BRONCOS

Rich Scangarello might be the fall guy, but he’s not the biggest problem

Dec 6, 2019, 9:19 AM

When a season doesn’t go the way anyone wants, there’s almost always a scapegoat. If postseason aspirations turn into another losing season, someone is going to be the fall guy.

In Broncos Country, that’s shaping up to be Rich Scangarello.

Right or wrong, Denver came into the 2019 campaign thinking they were a playoff team. They broomed Vance Joseph and his coaching staff after last season, signed former Super Bowl MVP Joe Flacco to be the team’s quarterback, and brought in a mix of free agents and rookies that were supposed to be difference makers.

The 11-21 record of the previous two seasons were going to be a thing of the past. The Broncos would return to glory under new head coach Vic Fangio.

Not so much. The team started 0-4, stumbled to 2-6 before Flacco was lost for the season to a neck injury and currently sit at 4-8. They’ve officially turned the page into rebuild mode, using the final four games of the season to get a look at rookie quarterback Drew Lock and other young players.

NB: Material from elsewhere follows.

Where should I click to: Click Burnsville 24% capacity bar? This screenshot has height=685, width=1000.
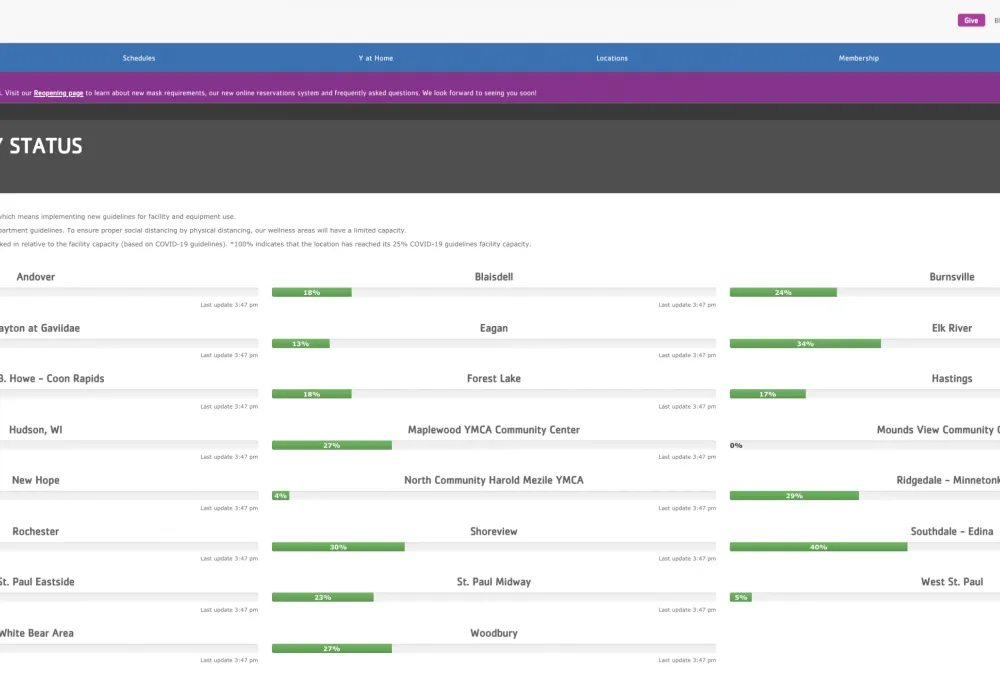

That’s not going over very well at Dove Valley. The Broncos are an organization used to winning, so a third-consecutive losing season, something not seen in the Mile High City in nearly 50 years, will most likely prompt some sort of change.

John Elway, the architect of the roster, isn’t going anywhere. And most likely, Fangio is safe, as well. That leaves Scangarello, the Broncos embattled offensive coordinator, as the No. 1 candidate to lose the blame game.

At the moment, the prevailing wisdom around town is that Scangarello has the final four weeks of the season to prove he’s the right man for the job. With Lock behind center, the OC needs to show that he can devise an offense that will accentuate the rookie’s strengths and hide his inexperience.

That’s not an impossible mission. Lock is a talented player, giving Scangarello plenty to work with as he tries to save his job. But it’s still a tall order. The rookie will be facing two likely playoff teams the next two Sundays, both on the road; that’s not a perfect recipe for success, by any means.

The fact that Scangarello is on the hot seat is understandable. After all, the Broncos offense has sputtered most of the season.

Currently, Denver is averaging just 16.5 points per game. That’s 30th in the NFL, ahead of only the lowly Bengals and Redskins. They’re also 27th in yards per game, averaging just 295.8 every time out.

Clearly, that’s not good enough. No one would suggest that this is acceptable in the long run. In the modern NFL, scoring less than 17 points and racking up under 300 yards per game isn’t a winning formula.

But in all fairness to Scangarello, it’s not far from the game plan heading into the season.

During training camp and the preseason, everyone described the Broncos formula for success the same way. They need to play to their strength, which was clearly their defense. That’s where their best players resided; that’s where they had invested the most draft picks and money.

That meant Denver’s offense simply needed to not get in the way. Scangarello’s group was tasked with not putting the defense in a bad position. If they could avoid turnovers, and score enough points to give the Broncos a late lead, the Broncos could win.

For the most part this season, that’s exactly what they’ve done.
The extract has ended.